Exclude every picture. Output verbatim the lines from the one containing "Where should I" to the end of the data.
-------- EXTRACTED INFORMATION
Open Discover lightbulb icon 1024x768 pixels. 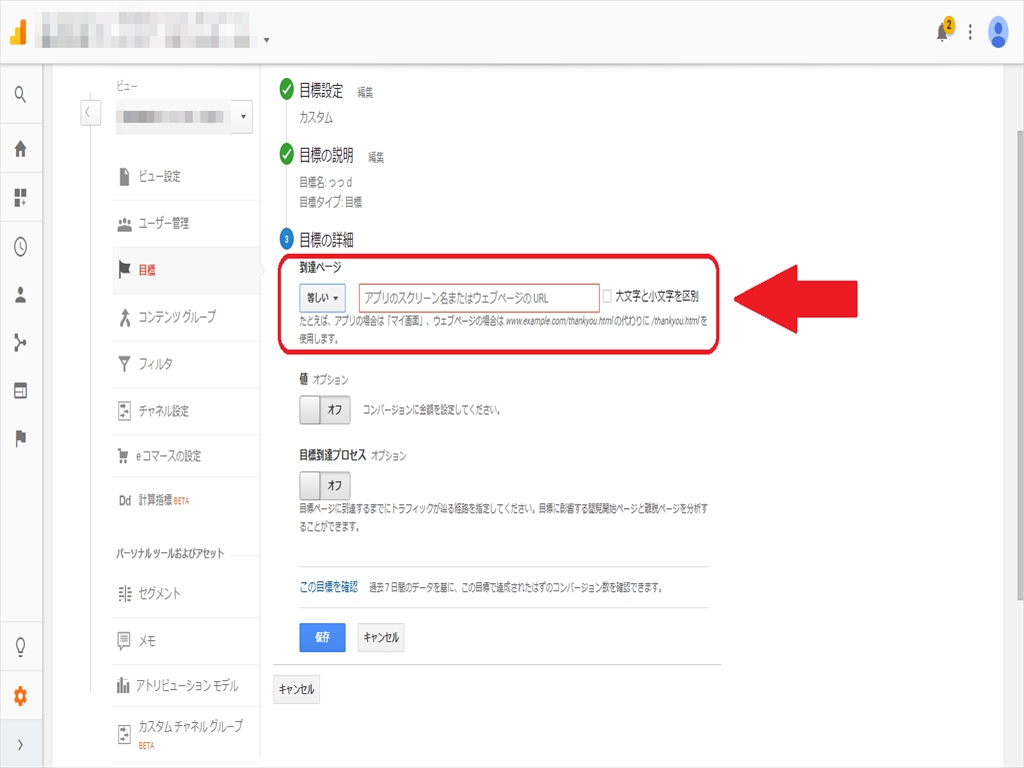[x=20, y=647]
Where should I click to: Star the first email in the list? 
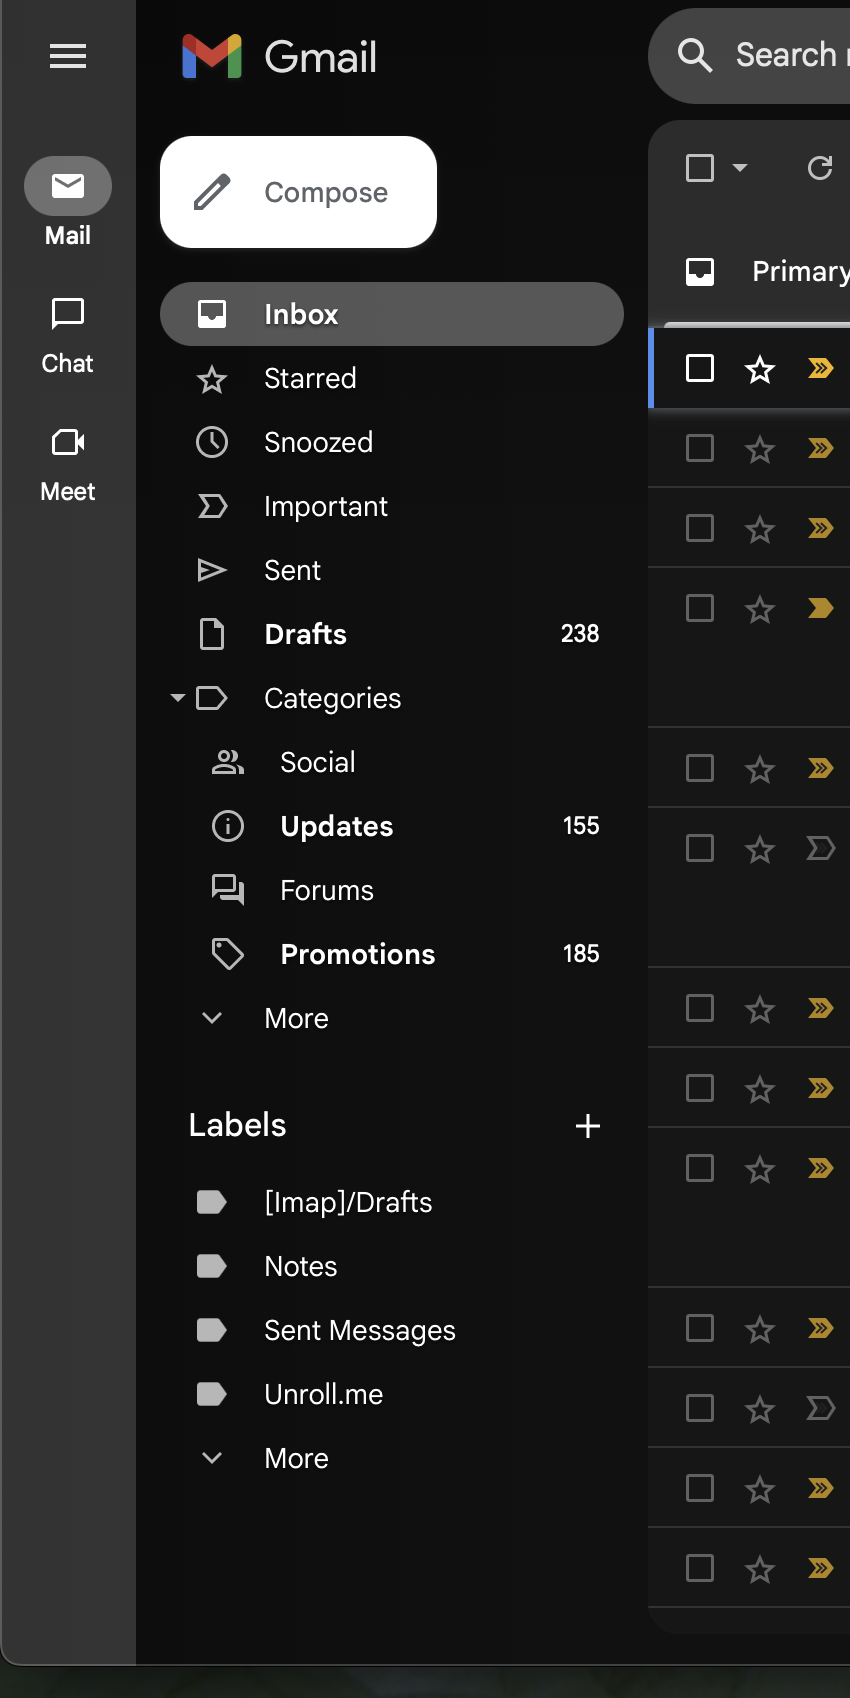[760, 369]
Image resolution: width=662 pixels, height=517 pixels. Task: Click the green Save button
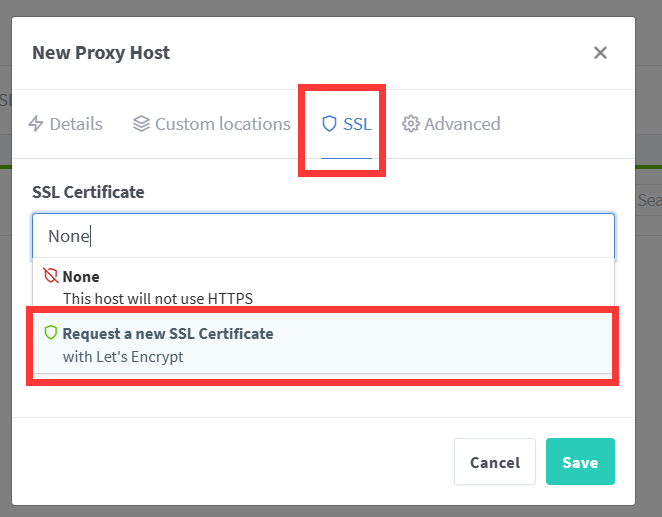pos(580,462)
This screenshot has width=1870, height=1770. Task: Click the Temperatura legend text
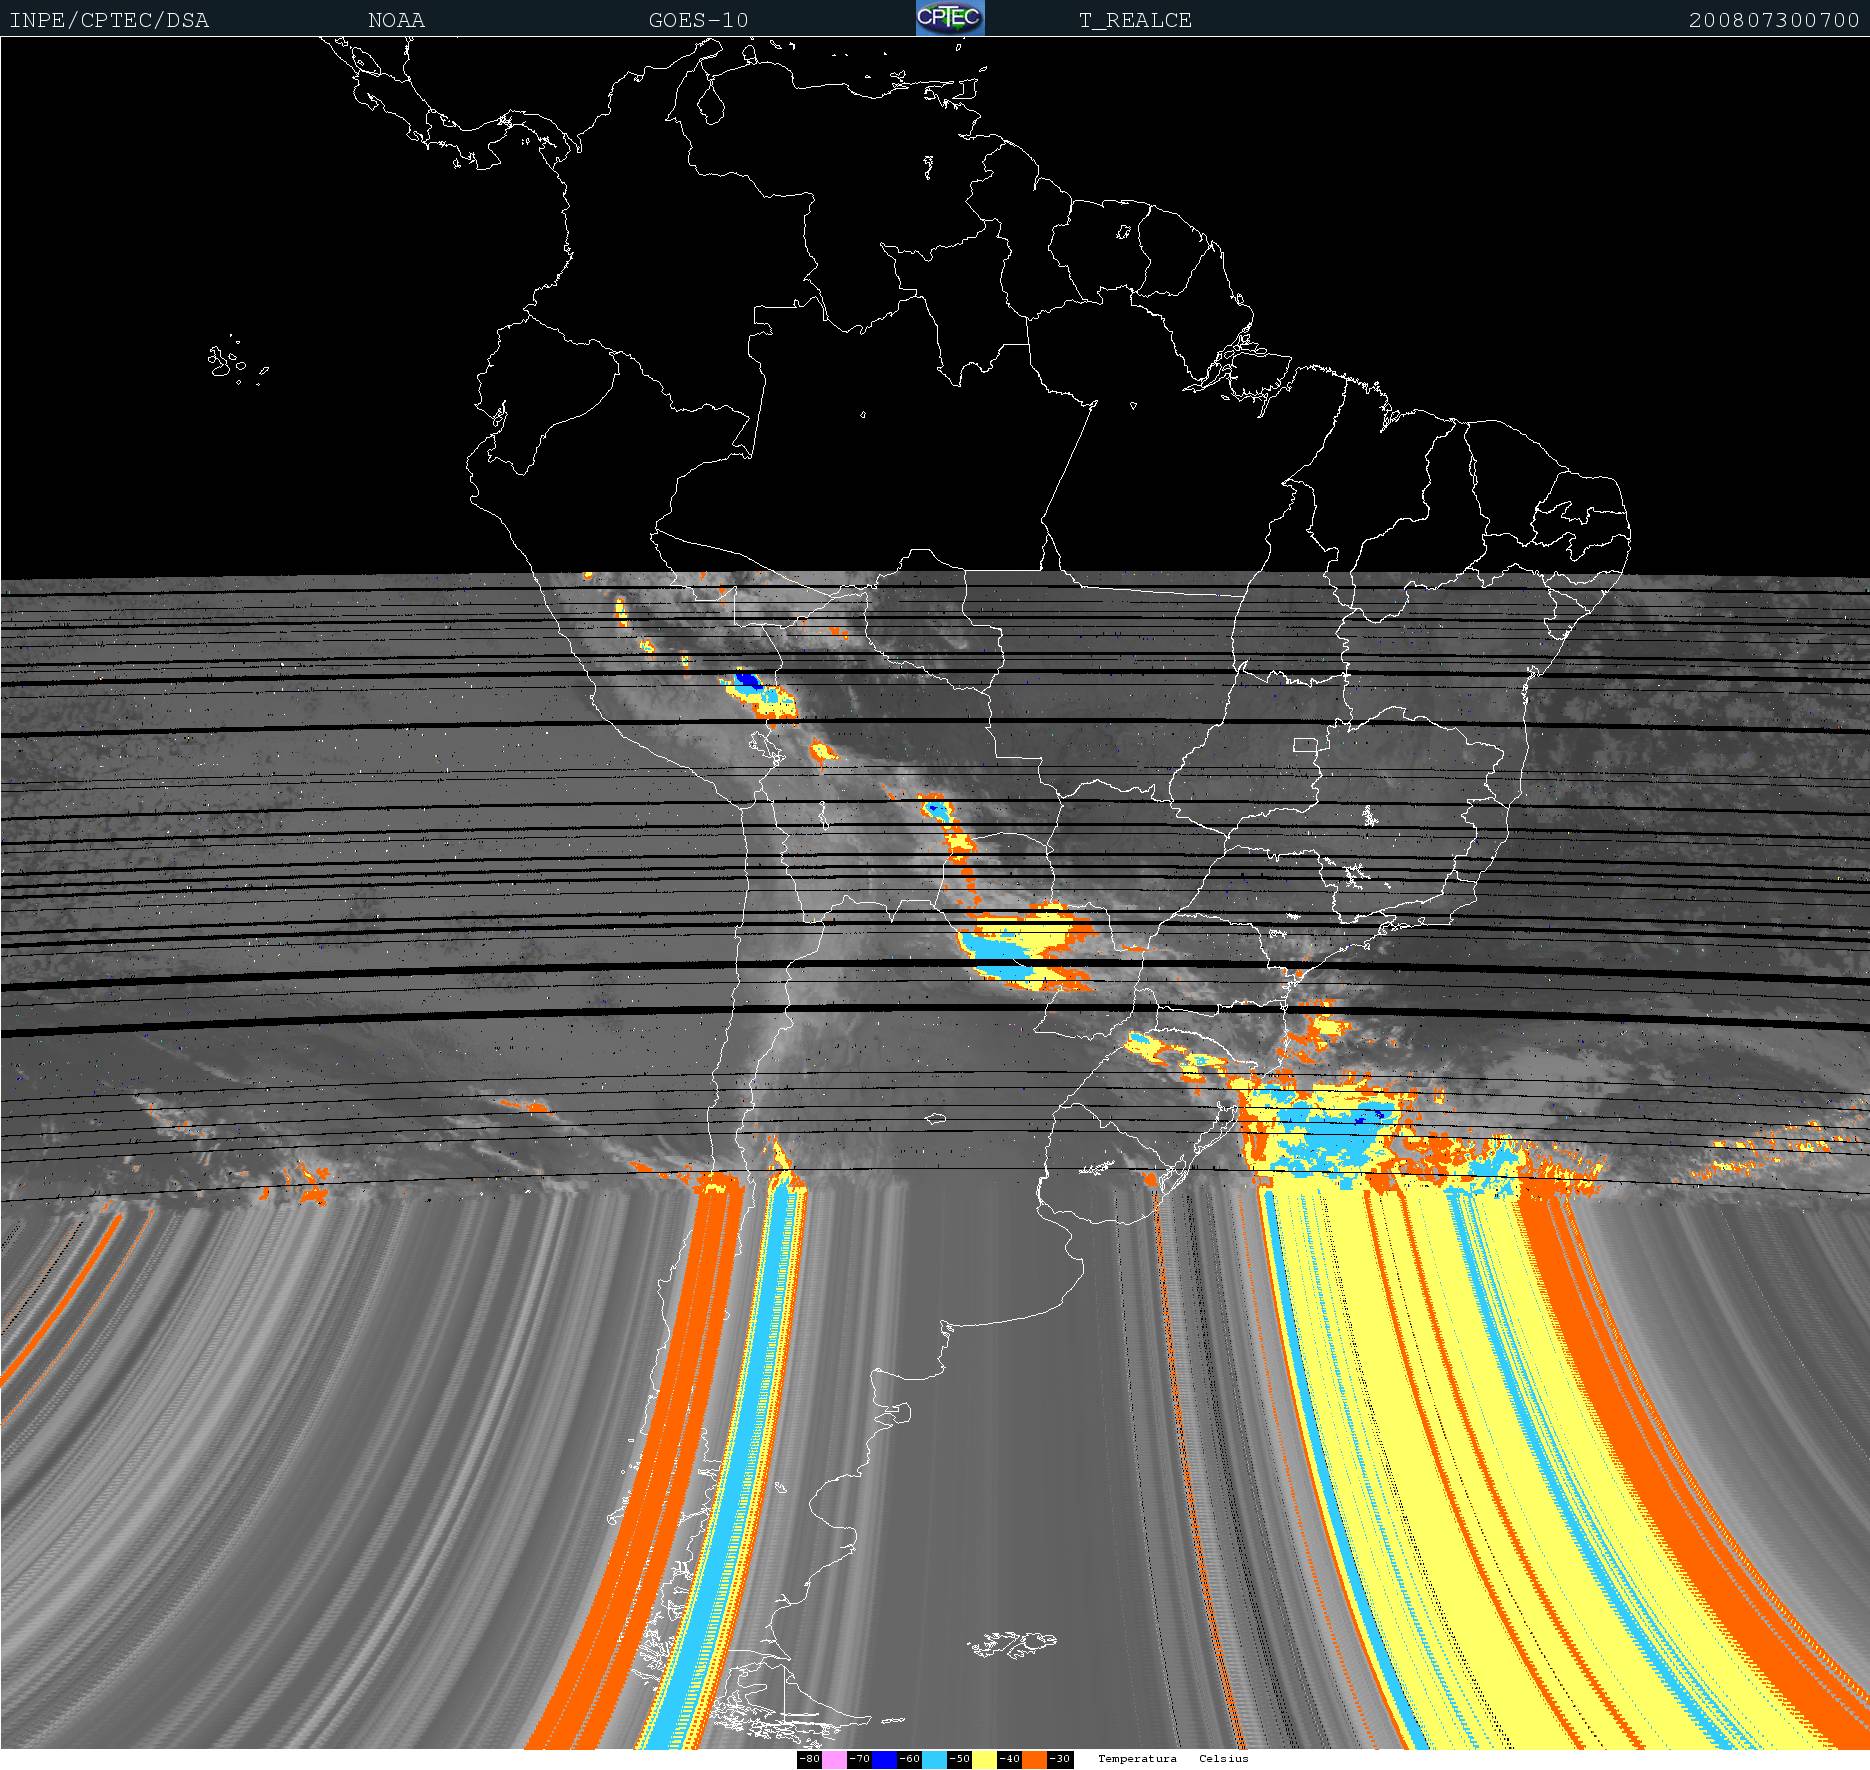[x=1137, y=1759]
----------------
=== TASK RESPONSE ===
Where should I click to: Star the first email in the list? 
[760, 369]
Image resolution: width=662 pixels, height=517 pixels. Task: Click the green Save button
pos(580,462)
This screenshot has width=1870, height=1770. Task: Click the Temperatura legend text
[x=1137, y=1759]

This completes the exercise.